This study aimed to critically review the literature on cognitive assessment tools for screening MCI and dementia in illiterate and low-educated populations. After conducting a literature search in the specified datasets, 1661 articles were imported for screening. The final studies involved in the review were 27 studies assessed for eligibility to ensure the consistency and accuracy of the articles, considering 17,775 participants for the analysis (see Figure 2).

3.1. Brief Cognitive Test Useful for Low-Educated and Illiterate Populations

Fourteenth studies included at least 50% of people with low educational levels, and seven studies (Custodio et al., 2017, 2020b, 2021; Damasceno et al., 2005; de Paula et al., 2013; Goudsmit et al., 2018; Lu et al., 2011) had 100% of participants with ~6 years of education.
Meanwhile, seven studies (Carnero-Pardo et al., 2012; Custodio et al., 2021, 2020b; Damasceno et al., 2005; Goudsmit et al., 2018; Nielsen et al., 2016; Youn et al., 2011) had at least 50% of people with illiterate levels; in three studies (Custodio et al., 2021, 2020b; Goudsmit et al., 2018), 100% of the participants had no level of education, and only one study (Basic et al., 2009) had less than 4% illiterate participants. However, it included 25% who had less than ~6 years of education (in the dementia group, it reached 61%). Regarding psychometric properties, all the studies report sensitivity and specificity, AUC, and cutoff points, except the study about the 37-item version of the MMSE to normative data in a population-based cohort of older Spanish Adults (Contador et al., 2016). After review, seventeen brief cognitive tests were selected. The characteristics and advantages of each test analyzed are described here, such as the domain it measures, whether the test was correlated with other functions or sources of information, and recommended cutoff points.
  • The Cognitive Abilities Screening Instrument-Short Form (CASI-S) evaluates attention, concentration, temporal orientation, short-term memory, long-term memory, verbal fluency, visual construction, abstraction, and judgment. The cutoff point for cognitive impairment for adults over 70 years is 20. It has no educational influence; however, in the retrieval subtest, there was a significant difference between illiterates compared to the control group in the Brazilian population (Damasceno et al., 2005).

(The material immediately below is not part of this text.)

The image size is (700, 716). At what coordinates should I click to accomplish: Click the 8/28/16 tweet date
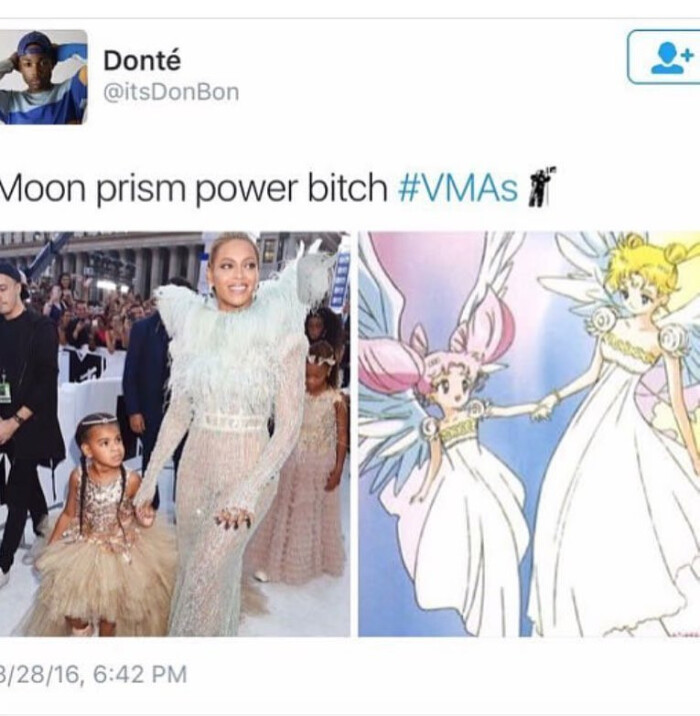(x=41, y=674)
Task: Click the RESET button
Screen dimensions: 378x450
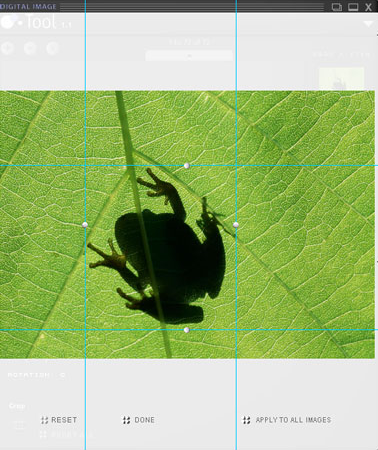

  • Fototest evaluates memory (free recall and facilitated recall), executive capacity (verbal fluency), and naming (language), with the advantage of not being influenced by educational level, so it is applicable in illiterate or low-educational level populations. It is a brief test that can be used in general consultation because it requires 3 min or less for its application (Basic et al., 2009; Carnero-Pardo et al., 2012; Carnero-Pardo & Montoro-Ríos, 2004; Contador et al., 2016; Nielsen et al., 2016).
  • The Brazilian version of the General Practitioner Assessment of Cognition (GPCOG-Br) includes a brief cognitive evaluation of the patient and an informant interview. It evaluates temporal orientation, visuospatial skills, episodic memory, delayed recall, and functionality. We analyze the version developed in Brazil in a population with a low educational level, where 25.8% of the participants had no formal education, and 45.16% of the participants had schooling for 1 to 4 years (Yokomizo et al., 2018). The recommended cutoff was a 6/7 total score.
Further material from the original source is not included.